Multigrain Muffins. An Auntie Crae's Bakery recipe ! A super easy, mix and bake recipe that's adaptable to many different flavours.
Ingredients
- 1/2 cup white sugar
- 2 cups + 2 tbsp flour
- 1/2 tsp salt
- 2 tsp baking powder
- 1 cup buttermilk (see note)
- 1 large or extra large egg.
- 1/2 cup canola oil
- 1/2 tsp vanilla extract
- 1 1/4 cups 12 grain cereal or Red River Cereal (see note)
Instructions
- Preheat oven to 400 degrees.
- With whisk, combine dry ingredients
- whisk wet ingredients together in a separate bowl
- Combine wet and dry ingredients and stir only until all ingredients are incorporated.
- Spoon batter into lined muffin tins (or greased tins).
- Bake at 400 degrees for about 25 minutes. Test them with a wooden toothpick at 20 minutes to check.
Notes
- I had 5 grain cereal on hand so that is what I used for this batch. Try to get as many mixed grains in the cereal you choose.

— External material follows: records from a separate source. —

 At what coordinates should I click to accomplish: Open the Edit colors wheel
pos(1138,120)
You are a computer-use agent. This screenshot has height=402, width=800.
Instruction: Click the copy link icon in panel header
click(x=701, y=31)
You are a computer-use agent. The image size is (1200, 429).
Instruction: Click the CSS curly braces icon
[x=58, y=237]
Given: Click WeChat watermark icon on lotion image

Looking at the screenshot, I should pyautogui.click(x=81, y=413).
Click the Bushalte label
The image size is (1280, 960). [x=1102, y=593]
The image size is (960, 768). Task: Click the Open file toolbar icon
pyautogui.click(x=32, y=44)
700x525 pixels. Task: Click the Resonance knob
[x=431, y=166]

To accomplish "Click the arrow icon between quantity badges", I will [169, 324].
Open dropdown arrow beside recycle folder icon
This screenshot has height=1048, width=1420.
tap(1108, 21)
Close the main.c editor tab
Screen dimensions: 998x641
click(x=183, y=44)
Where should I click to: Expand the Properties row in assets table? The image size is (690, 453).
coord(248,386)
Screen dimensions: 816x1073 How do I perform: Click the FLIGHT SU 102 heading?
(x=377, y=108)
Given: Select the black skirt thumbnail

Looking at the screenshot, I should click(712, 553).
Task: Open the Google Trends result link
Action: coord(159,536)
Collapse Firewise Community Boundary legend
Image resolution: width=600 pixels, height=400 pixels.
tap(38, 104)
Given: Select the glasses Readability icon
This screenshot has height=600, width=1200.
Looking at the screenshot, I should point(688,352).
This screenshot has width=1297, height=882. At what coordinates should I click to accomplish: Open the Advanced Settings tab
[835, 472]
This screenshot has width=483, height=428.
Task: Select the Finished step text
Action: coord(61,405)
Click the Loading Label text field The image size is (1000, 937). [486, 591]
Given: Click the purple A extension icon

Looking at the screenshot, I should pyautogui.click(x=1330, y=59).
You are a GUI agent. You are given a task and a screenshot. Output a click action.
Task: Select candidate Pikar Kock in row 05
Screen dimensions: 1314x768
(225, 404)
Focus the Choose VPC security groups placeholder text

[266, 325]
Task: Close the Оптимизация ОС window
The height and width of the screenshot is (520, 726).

See update on cereal to use in the post above.
- The cereals used will vary and so will their effect on the recipe. If you find the grains absorb too much moisture after making your first batch, I'd suggest using another 1/4 cup of milk the next time you make them.
Nutrition Information
Yield
12Serving Size
1Amount Per Serving Calories 273Total Fat 8gSaturated Fat 1gTrans Fat 0gUnsaturated Fat 7gCholesterol 1mgSodium 347mgCarbohydrates 46gFiber 3gSugar 10gProtein 6g
The nutritional information provided is automatically calculated by third party software and is meant as a guideline only. Exact accuracy is not guaranteed. For recipes where all ingredients may not be used entirely, such as those with coatings on meats, or with sauces or dressings for example, calorie & nutritional values per serving will likely be somewhat lower than indicated.
Shirley Furlong
Monday 7th of February 2022
I use 7 grain cereal from Bulk Barn in your No- Knead Bread recipe, which is the only bread we eat. I think these muffins will be a hit. Really adds flavour and texture. Will experiment a little with other add-ins such as berries and dates. Thank you for the recipe.
Alison
Saturday 29th of August 2020
I used the 12 grain cereal from Bulk Barn. I will be using that in many things now! Great inspiration here. (I wonder if Alpen cereal might work? More things to try!) My batter was quite thick, so I would recommend adding the additional liquid as suggested in the notes. I chose not to, and the resulting muffin is a little dry and heavy. I might also consider just reducing the amount of cereal and sugar a bit for my own taste. Good though!
Deb M.
Saturday 22nd of August 2020
I missed out on Auntie Crae’s Bakery and have never visited St.Johns. Thanks for sharing the recipes and I hope more get shared. Love the Tim Horton’s recipes (miss the old favourites) on the site. Barry, you are not helping my weight loss program. I love the retro-recipes! Keep up the great job :-)
Wendy
Saturday 22nd of August 2020
Hi Barry I'm in the UK and have followed you for while now, your recipes always work (even though I convert to grams) many others don't! If I want to use this just as a reliable base, do I have to replace the cereal with just my add Ins or will the proportions be wrong? Many thanks and please keep on bloggin'
Barry C. Parsons
Monday 24th of August 2020
substitute 120 g of berries or whatever addins you are using. Revisit the recipe as well, we have tweaked it a little.
Silvana Dereski
Saturday 22nd of August 2020
I have my own blueberry muffin recipe. One that I have modified from an old cookbook, and use as a base for all my different muffins I always get rave reviews about my muffins. Interestingly, it is very similar to this muffin recipe. So, they're bakery worthy?!